Bohul menghabiskan potongan roti bakar yang terakhir, lalu mengunyahnya sampai habis.

“Terima kasih sudah mau bercerita, akibatnya aku makan secepat kereta,” ujar Bohul. “Cuacanya panas, tenggorokanku jadi kering.”

“Eh, lupa belum bawain minum. Mau apa?”

“Air putih biasa.”

“Katanya cuaca panas, kenapa enggak minuman dingin?”

Bohul tersenyum, mereka saling menatap beberapa detik. “Wajahmu terlalu menyegarkan.”

“Mbak, ibu kejang-kejang!”

Air mata Layzi bercucuran, sulit untuk dihentikan bahkan menghiraukan perkataan Bohul. “Panggil ambulans, Bi!”

Layzi terkulai lemas di lantai rumah sakit, jiwa dan raganya butuh kabar baik dari seorang dokter yang sedang memeriksa ibunya.

“Mohon maaf, kondisi pasien saat ini mengalami koma. Penyakit kankernya sudah mencapai stadium akhir, hanya Tuhan-lah yang mampu memberi keajaiban.”

Detik itu juga, Layzi tidak memercayai bahwa tugas dokter adalah membantu orang yang sakit. Dokter hanya bisa menambah luka, bukan mengobati.

“Tuhan, aku percaya atas kuasa-Mu. Tolong sadarkan ibuku dari koma,” pinta Layzi dengan bibir yang keluh.

Pikirannya kosong, cahaya sudah menjadi kegelapan. Layzi pingsan.

***

“Kukira aku mati, pergi duluan meninggalkan ibu.”

Bohul membuang napasnya pelan. “Kalau kamu mati, siapa yang pertama kali dilihat saat ibumu terbangun dari koma?”

Layzi menangis, menutupi wajahnya dengan kedua tangan.

“Kenapa Tuhan memberiku cobaan? Apa Tuhan ingin melihat aku bersedih? Apa Tuhan tidak rela jika aku mendapatkan kebahagiaan?”

Bohul tidak berkata-kata lagi, dia mendekap erat tubuh Layzi. Memberikan sedikit ketenangan walau belum tahu sesakit apa hatinya sekarang. Bohul tahu, dia hanya orang asing yang tiba-tiba datang ke dalam kehidupan Layzi, dan ingin mengetahui kehidupan Layzi lebih jauh lagi.

“Maaf sudah memelukmu tanpa izin.” Bohul melepaskan pelukkannya.

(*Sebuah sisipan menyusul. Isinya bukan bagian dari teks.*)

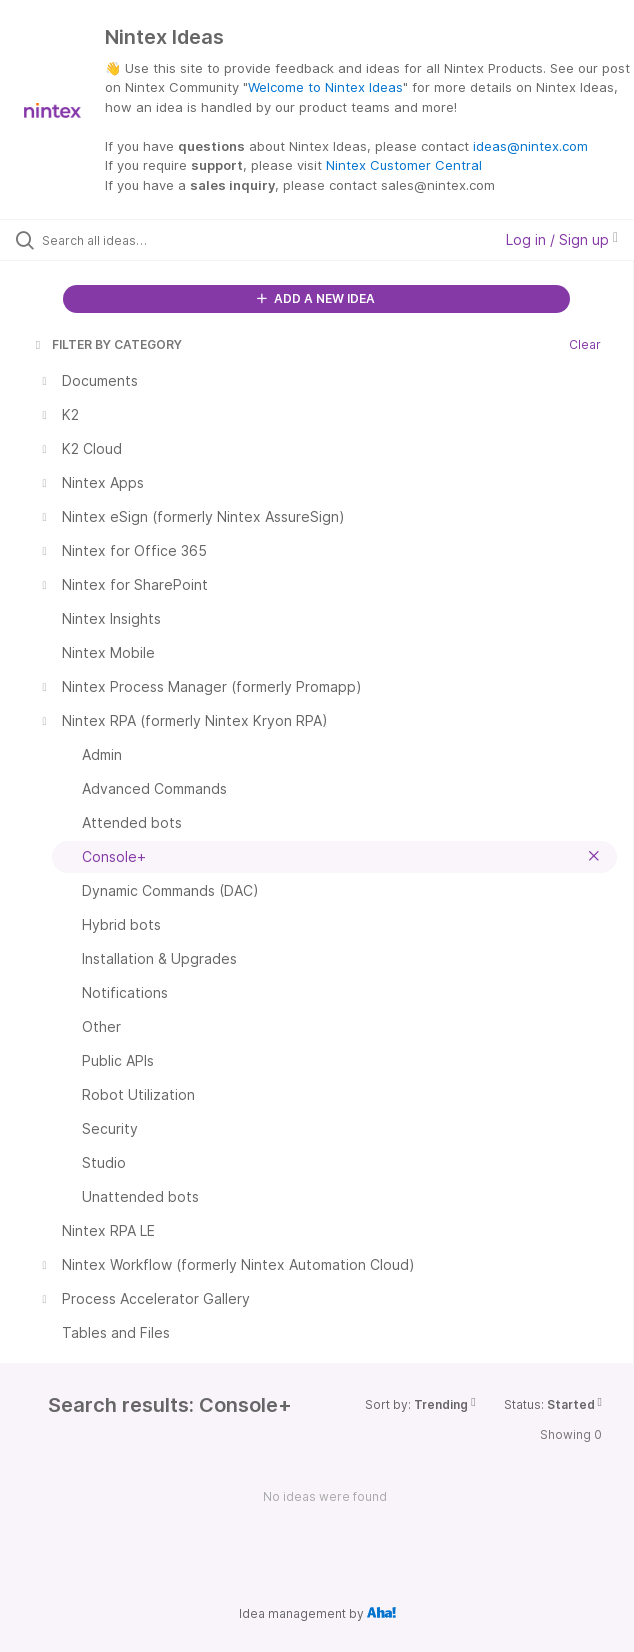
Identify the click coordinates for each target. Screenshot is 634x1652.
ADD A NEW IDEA (316, 298)
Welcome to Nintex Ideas (325, 87)
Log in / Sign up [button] (562, 239)
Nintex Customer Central (404, 165)
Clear (585, 344)
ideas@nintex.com (530, 146)
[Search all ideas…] (155, 240)
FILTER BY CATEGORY (107, 344)
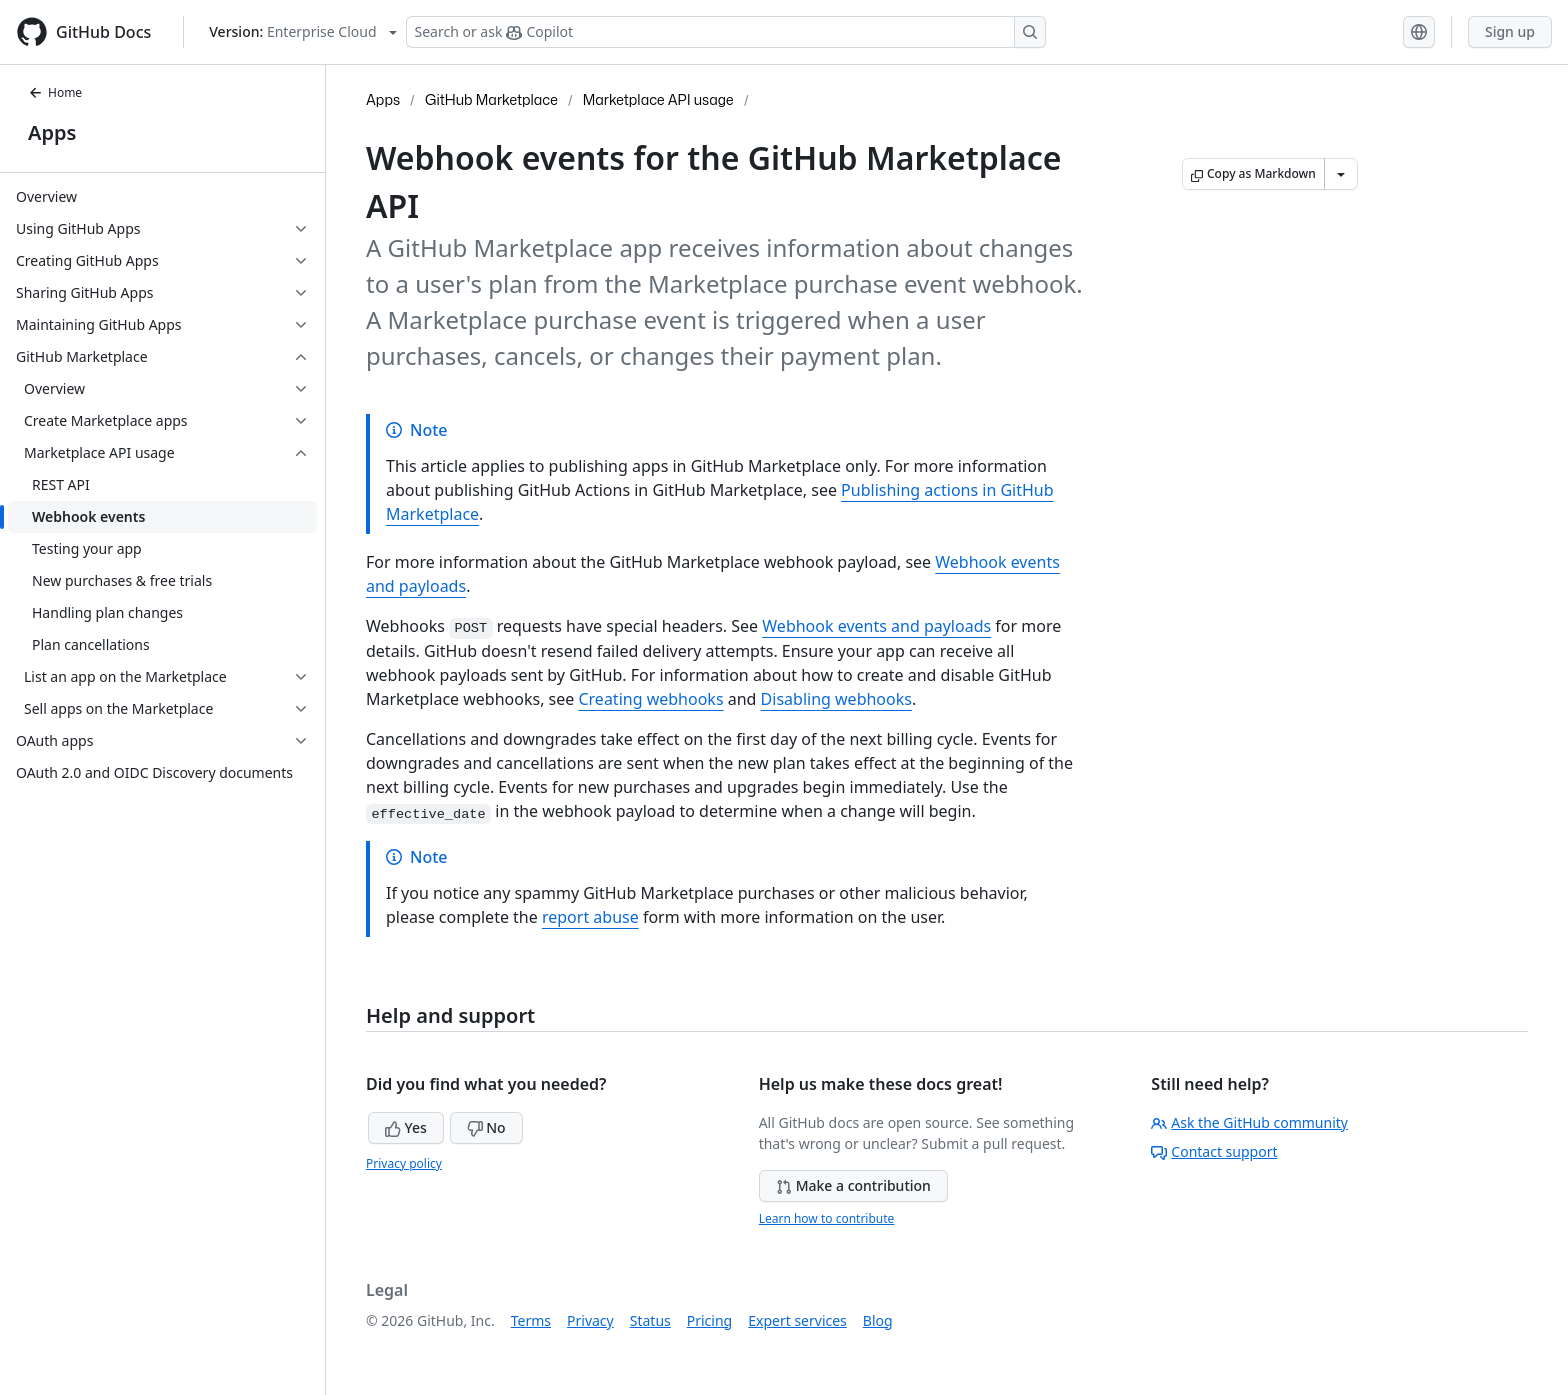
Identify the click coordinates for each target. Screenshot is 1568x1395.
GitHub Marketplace (491, 99)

“Aku tidak bisa bilang kenapa-kenapa, karena setelah sekian lama aku bisa merasakan kembali pelukkan hangat dari seorang lelaki.”

“Ayahmu?”

“Pergi setelah mengetahui penyakit ibu.”

“Kamu adalah wanita tangguh yang pernah kutemui,” balas Bohul terkagum-kagum.

“Kamu tidak tahu aja, kalau ragaku sudah rapuh.”

“Aku sudah tahu. Hebatnya kamu, bisa menutupi kesedihan itu,” ucap Bohul sambil mencolek ujung hidung Layzi. “Makan dulu, supaya di hari esok kuat untuk bahagia.”

Sudah satu minggu ibunya Layzi terbaring lemah di rumah sakit. Sejak satu minggu itu pula, hubungan Bohul dan Layzi semakin akrab.

“Aku sudah mengenalmu selama satu minggu lebih, tapi kamu belum juga memberi tahu namamu!” ujar Bohul pura-pura kesal.

“Aku percaya kamu sudah tahu.”

“Aneh, ya. Kenapa orang-orang di sekitarmu tidak memercayai perkataanmu? Padahal bibir indahmu selalu mengatakan hal yang benar.”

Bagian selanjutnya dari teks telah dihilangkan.